■ Exercise tasks
A. Answer these questions from the article on doctors leaving East Germany:
(i) How many other doctors had crossed into West Germany since 1954?
(ii) How many private practitioners were left in the county of Gardelegen?
(iii) How old is the one remaining eye specialist in Rostock?
B. Write the next part of the article on doctors fleeing East Germany, picking up after its final sentence.

-- Passage shown follows --

Friday, Feb. 24, 1961
Doctors' Dilemma
Dr. Dietrich Schultze, 57, devoted half a lifetime to building up his professional skill and practice as an ear, nose and throat specialist in the Thuringian kreis (county) of Hildburghausen. but he could no longer stick the place. The Red Party bosses of East Germany had promised Dr. Schultze time and again that his children could go to universities, and time and again reneged. Early this month -- like more than 3,300 other doctors since 1954 -- Dr. Schultze slipped over the nearby border into West Germany with his family. His flight left Hildburghausen (pop. 65,000) with only one private physician, a general practitioner.
At that, the people of Hildburghausen were relatively lucky. They had a county hospital and six rural "ambulatoriums'' (clinics). In the county of Gardelegen, not a single private practitioner was left for 55,000 people, and they had only one county hospital -- understaffed because many hospital doctors have joined the exodus to the West. In Rostock, one remaining eye specialist, a 72-year-old man, keeps a ten-hour-a-day schedule. The flow of fleeing physicians has reached a flood stage of 800 or more a year, and shows no signs of subsiding. Remaining doctors, especially the relatively few in private practice, are grossly overworked, and patients are under-doctored.

-- Passage shown concluded --
-- Listed entries follows --

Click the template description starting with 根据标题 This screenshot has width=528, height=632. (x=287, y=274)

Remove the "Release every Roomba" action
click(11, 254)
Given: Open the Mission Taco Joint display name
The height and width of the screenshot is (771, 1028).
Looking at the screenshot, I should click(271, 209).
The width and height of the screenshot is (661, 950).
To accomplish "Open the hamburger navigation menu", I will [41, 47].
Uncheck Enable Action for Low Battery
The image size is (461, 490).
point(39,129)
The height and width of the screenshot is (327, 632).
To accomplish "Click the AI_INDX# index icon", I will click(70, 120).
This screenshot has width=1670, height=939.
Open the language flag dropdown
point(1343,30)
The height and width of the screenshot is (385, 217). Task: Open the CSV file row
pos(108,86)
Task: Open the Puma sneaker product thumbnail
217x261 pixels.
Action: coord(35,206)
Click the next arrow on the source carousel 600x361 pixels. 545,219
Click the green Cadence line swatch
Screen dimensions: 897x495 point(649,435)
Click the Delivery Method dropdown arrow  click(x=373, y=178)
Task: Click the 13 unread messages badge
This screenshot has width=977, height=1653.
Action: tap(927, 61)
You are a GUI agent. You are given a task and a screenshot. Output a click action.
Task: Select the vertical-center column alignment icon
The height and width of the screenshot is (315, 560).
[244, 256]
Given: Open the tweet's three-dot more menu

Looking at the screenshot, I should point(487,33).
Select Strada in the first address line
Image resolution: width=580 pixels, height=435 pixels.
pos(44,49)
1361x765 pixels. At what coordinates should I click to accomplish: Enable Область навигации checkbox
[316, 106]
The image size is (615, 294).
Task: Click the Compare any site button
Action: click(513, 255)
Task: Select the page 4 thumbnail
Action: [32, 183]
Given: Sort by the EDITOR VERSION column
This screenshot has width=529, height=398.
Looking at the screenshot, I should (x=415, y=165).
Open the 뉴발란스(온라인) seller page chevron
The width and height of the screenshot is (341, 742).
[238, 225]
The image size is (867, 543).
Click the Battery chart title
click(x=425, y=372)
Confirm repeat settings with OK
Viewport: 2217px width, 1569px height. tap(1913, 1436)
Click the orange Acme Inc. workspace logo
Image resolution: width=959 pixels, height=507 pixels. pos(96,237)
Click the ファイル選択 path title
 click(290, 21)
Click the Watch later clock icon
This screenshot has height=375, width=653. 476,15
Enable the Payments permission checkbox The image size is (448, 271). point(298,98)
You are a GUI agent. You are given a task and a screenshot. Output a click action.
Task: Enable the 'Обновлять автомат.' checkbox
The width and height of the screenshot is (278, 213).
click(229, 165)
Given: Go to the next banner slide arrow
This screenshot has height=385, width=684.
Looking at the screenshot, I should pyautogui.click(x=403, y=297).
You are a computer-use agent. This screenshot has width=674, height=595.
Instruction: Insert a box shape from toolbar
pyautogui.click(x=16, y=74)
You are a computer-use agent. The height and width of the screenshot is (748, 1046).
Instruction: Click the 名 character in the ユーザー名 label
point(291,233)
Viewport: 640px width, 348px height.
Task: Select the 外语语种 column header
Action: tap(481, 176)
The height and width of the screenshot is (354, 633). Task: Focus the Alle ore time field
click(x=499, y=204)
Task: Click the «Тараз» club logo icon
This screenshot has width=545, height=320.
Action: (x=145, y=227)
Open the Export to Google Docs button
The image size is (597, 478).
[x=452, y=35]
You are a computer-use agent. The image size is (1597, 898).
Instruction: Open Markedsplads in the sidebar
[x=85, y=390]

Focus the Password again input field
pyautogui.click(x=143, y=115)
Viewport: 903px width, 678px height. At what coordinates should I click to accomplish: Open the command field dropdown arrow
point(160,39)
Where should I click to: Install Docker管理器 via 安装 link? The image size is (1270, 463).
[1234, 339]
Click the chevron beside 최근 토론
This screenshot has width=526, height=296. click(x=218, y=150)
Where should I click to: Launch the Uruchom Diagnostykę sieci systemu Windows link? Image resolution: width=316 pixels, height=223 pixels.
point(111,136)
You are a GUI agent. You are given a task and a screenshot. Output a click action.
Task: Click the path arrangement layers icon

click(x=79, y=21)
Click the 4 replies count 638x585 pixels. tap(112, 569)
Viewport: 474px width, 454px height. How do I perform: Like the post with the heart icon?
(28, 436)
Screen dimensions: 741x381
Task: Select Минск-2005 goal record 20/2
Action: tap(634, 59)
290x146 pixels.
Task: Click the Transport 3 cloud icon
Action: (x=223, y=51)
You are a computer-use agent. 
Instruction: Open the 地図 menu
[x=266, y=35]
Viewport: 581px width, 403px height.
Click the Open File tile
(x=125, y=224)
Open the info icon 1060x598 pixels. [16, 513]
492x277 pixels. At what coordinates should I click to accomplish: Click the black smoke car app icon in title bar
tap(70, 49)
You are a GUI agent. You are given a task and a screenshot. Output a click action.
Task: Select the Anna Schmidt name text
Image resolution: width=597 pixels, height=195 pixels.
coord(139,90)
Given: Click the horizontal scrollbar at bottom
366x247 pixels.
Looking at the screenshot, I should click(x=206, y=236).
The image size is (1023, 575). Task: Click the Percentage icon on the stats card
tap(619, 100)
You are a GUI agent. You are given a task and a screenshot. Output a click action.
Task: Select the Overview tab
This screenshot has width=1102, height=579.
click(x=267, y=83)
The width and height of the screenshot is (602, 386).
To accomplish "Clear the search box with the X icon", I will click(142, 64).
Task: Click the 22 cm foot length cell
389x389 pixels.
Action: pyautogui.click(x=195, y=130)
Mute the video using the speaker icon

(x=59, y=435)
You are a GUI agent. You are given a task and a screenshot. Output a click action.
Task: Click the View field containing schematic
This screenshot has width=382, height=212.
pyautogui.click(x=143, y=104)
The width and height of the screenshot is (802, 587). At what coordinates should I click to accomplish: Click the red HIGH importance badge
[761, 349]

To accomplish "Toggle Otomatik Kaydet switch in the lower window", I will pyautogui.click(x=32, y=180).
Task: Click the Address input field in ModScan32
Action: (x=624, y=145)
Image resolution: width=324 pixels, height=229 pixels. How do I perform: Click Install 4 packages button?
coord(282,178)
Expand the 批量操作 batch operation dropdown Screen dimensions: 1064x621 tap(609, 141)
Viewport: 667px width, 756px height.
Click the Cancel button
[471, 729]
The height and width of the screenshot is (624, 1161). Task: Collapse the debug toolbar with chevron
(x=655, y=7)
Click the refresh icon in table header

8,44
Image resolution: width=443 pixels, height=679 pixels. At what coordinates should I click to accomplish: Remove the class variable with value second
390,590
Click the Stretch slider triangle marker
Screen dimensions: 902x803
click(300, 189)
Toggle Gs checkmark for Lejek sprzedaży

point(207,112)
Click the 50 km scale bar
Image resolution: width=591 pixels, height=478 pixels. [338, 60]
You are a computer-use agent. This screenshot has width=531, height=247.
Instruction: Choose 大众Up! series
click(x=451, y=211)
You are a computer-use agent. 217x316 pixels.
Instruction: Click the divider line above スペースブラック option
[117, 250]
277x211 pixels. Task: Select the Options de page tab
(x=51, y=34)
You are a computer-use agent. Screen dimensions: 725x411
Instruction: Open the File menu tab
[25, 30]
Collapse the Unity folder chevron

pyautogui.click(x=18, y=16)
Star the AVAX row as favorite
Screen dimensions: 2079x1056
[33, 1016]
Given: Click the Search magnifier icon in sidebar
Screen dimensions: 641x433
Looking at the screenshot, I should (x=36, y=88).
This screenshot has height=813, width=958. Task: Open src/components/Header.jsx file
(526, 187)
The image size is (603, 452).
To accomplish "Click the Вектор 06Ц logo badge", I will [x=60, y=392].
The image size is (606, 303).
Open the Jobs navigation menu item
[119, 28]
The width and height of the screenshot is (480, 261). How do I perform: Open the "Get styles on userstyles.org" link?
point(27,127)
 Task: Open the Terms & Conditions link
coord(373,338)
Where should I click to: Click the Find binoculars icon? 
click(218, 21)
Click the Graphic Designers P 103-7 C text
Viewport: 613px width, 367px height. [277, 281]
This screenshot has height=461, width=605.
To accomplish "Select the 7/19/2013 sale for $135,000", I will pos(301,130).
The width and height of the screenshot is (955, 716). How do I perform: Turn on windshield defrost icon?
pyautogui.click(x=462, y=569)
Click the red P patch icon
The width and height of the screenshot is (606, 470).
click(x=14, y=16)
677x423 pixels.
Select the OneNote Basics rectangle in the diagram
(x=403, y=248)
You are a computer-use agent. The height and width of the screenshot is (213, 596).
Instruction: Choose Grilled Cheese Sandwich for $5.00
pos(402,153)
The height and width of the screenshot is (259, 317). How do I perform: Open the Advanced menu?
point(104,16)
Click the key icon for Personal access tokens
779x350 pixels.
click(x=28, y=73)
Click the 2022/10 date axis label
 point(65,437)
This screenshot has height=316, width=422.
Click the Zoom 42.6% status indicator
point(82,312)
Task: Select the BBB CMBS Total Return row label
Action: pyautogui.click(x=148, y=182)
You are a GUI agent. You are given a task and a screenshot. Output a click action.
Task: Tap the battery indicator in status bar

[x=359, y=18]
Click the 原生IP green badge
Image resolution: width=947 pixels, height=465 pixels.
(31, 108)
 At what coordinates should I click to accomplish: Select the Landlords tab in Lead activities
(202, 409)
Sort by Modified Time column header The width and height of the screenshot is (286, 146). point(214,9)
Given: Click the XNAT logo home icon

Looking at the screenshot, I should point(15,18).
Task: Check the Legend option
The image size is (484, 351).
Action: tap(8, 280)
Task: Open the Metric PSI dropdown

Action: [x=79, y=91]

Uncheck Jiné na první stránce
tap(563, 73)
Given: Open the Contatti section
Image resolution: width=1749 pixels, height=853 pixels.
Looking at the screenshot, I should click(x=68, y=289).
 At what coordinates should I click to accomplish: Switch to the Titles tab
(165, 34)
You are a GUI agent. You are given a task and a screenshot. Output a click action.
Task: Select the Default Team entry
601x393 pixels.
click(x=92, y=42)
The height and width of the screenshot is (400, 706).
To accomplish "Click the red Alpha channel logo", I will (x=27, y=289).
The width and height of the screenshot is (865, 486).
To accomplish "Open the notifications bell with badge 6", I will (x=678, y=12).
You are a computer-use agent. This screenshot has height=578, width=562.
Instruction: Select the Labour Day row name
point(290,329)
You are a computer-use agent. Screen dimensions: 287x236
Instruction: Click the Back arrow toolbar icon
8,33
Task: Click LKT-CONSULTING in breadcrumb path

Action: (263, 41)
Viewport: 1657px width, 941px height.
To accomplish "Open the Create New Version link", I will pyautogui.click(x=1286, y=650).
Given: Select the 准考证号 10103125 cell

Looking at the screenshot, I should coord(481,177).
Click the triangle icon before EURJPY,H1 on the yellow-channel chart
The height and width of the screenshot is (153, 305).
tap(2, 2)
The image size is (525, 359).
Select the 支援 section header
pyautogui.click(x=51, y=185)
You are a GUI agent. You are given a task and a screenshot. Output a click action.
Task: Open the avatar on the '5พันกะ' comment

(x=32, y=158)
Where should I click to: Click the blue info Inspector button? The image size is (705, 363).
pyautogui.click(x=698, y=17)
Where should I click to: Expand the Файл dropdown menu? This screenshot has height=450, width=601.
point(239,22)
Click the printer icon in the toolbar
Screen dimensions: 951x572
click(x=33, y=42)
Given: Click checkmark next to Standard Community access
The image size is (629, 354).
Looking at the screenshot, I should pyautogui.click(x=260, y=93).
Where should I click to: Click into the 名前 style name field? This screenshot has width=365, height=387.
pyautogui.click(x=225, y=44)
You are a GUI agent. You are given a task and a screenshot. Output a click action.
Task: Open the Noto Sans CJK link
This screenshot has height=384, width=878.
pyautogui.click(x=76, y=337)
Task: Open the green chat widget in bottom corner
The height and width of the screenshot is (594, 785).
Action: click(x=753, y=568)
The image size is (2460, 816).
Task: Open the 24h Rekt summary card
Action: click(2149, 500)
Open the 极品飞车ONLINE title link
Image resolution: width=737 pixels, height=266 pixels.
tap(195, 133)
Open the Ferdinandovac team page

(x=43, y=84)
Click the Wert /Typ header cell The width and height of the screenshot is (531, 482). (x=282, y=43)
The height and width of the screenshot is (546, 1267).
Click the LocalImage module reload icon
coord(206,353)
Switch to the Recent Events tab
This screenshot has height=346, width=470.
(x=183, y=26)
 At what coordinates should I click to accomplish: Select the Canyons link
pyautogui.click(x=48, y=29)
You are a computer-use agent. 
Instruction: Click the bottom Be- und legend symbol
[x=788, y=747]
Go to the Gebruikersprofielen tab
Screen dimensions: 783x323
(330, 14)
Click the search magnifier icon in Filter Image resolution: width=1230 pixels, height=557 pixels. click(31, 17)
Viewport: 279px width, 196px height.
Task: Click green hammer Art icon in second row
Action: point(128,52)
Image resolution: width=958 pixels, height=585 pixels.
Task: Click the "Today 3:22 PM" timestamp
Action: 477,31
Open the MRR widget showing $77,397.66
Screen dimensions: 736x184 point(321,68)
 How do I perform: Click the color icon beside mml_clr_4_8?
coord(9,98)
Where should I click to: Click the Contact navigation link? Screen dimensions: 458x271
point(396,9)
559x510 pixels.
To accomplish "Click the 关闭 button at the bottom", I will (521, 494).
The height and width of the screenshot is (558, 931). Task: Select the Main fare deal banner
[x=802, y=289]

-- Listed entries concluded --

■ Written responses
A.
(i) More than 3,300
(ii) Not a single one
(iii) 72

B.
A Duty to Stay? As a result, both physicians and laymen in both East and West Germany are hotly debating the question: Has a physician the right to flee for private reasons, or is it his bounden duty to stay for the sake of his patients?
Impressive reasons argue for staying. East German doctors can actually earn more than most of their West German colleagues and can usually command a house and car. And West Germany is officially opposed to the exodus, partly because West Germany has a surplus of doctors, partly because the government believes that if the spark of liberty is to be kept alive in East Germany, some intellectual leaders must remain. Minister for All-German Affairs Ernst Lemmer says carefully: "We wish these represent atives of the German intelligentsia would stick it out and lend their fellow citizens a moral and spiritual helping hand."
A Need to Flee. But even more impressive reasons argue for going. The jack-booted regime has a genius for antagonizing intellectuals -- even those it is most anxious to placate. It denies doctors the right to prescribe any drugs not made in Iron Curtain countries. It puts pressure on them to rush workers back to their jobs, to put productivity above professional judgment. A West German physician sympathizes: "Any reputable doctor recognizes his ethical duty to his patients. But he also has an ethical duty to his children. And suppose the authorities demand that he make confidential reports on the political attitudes of his patients and colleagues?"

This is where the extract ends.